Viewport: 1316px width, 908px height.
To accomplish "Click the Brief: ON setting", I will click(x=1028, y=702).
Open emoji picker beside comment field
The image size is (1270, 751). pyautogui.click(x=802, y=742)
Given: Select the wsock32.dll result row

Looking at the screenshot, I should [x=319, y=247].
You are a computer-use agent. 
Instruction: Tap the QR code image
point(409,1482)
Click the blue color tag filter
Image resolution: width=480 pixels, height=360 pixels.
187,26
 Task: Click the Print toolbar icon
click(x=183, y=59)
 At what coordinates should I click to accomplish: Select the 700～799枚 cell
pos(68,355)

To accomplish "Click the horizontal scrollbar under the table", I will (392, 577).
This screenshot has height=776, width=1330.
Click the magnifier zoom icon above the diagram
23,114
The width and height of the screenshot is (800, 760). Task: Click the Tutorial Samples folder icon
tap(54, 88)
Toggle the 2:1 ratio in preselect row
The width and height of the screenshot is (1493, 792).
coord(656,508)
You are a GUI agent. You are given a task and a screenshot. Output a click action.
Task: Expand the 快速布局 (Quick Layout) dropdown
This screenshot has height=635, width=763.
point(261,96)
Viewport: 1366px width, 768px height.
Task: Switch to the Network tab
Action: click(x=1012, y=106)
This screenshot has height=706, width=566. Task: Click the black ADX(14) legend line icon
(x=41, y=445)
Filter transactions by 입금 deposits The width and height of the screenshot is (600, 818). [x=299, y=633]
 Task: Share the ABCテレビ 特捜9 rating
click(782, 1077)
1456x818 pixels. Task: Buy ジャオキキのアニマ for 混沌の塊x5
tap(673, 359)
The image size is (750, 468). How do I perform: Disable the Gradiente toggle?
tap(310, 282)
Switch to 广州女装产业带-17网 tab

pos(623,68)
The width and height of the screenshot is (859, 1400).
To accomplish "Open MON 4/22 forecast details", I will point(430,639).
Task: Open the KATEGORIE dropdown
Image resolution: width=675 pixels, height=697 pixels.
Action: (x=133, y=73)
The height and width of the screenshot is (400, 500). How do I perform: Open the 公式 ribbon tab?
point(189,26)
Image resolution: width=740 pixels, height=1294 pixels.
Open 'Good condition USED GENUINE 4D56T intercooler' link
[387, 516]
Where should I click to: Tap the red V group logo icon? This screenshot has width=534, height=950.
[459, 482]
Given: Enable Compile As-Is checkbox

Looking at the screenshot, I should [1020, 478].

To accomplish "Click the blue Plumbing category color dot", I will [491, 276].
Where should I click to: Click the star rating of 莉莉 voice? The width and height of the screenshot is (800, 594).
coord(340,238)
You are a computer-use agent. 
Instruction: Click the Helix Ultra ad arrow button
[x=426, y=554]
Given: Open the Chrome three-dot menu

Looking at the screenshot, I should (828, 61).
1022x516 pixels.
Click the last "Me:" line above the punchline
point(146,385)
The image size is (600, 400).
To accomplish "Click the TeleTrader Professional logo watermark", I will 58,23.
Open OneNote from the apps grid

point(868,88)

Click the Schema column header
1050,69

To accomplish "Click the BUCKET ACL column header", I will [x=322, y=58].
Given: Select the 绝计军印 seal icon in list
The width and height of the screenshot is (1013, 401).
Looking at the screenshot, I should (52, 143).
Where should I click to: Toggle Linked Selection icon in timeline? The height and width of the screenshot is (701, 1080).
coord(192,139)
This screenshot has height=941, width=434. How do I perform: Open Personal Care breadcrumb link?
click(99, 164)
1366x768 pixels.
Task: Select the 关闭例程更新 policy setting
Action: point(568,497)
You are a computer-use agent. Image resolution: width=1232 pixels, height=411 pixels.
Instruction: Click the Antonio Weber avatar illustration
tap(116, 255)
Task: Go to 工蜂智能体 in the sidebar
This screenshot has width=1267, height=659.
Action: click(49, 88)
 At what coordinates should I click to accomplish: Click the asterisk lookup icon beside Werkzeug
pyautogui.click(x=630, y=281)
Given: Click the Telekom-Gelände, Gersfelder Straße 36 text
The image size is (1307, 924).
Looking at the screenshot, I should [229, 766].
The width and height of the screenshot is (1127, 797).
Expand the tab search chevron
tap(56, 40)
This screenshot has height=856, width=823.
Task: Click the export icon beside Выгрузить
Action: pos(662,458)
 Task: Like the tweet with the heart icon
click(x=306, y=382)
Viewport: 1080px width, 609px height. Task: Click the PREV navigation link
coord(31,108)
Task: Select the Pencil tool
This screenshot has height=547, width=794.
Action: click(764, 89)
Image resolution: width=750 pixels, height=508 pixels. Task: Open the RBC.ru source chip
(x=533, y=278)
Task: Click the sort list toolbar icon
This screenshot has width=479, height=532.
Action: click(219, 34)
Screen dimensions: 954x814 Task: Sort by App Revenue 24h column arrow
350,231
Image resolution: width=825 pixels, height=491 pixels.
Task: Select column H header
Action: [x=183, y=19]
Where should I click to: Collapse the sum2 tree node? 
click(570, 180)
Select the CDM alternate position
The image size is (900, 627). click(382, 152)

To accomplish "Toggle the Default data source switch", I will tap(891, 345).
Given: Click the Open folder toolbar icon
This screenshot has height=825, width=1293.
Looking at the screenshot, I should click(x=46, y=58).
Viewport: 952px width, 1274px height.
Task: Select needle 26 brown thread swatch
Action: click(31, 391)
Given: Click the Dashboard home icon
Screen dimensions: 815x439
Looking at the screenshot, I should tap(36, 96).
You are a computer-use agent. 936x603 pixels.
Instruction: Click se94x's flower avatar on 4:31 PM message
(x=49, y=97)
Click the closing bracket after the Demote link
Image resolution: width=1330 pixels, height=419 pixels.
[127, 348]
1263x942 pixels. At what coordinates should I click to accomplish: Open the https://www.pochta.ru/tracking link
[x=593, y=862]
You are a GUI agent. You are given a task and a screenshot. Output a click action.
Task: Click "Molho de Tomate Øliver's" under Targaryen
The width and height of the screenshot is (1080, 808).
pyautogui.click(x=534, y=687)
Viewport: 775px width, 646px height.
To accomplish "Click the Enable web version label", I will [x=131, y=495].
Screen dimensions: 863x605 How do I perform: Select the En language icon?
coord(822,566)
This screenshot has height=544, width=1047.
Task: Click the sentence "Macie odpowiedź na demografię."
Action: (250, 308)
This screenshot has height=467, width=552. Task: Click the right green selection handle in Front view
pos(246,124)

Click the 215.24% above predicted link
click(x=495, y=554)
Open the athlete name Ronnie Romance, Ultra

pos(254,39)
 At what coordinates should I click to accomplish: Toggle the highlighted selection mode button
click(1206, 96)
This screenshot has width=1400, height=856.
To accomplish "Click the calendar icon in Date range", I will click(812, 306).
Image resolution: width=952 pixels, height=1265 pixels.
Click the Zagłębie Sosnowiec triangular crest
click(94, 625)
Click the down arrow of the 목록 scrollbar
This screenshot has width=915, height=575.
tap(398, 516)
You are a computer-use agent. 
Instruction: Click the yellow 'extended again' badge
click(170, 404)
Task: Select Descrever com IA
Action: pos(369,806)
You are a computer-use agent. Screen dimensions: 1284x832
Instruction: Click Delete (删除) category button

Task statement —
The answer is each line from the entries above in which the word "list" occurs.

The completed task —
Given: Select the 绝计军印 seal icon in list
Task: Click the sort list toolbar icon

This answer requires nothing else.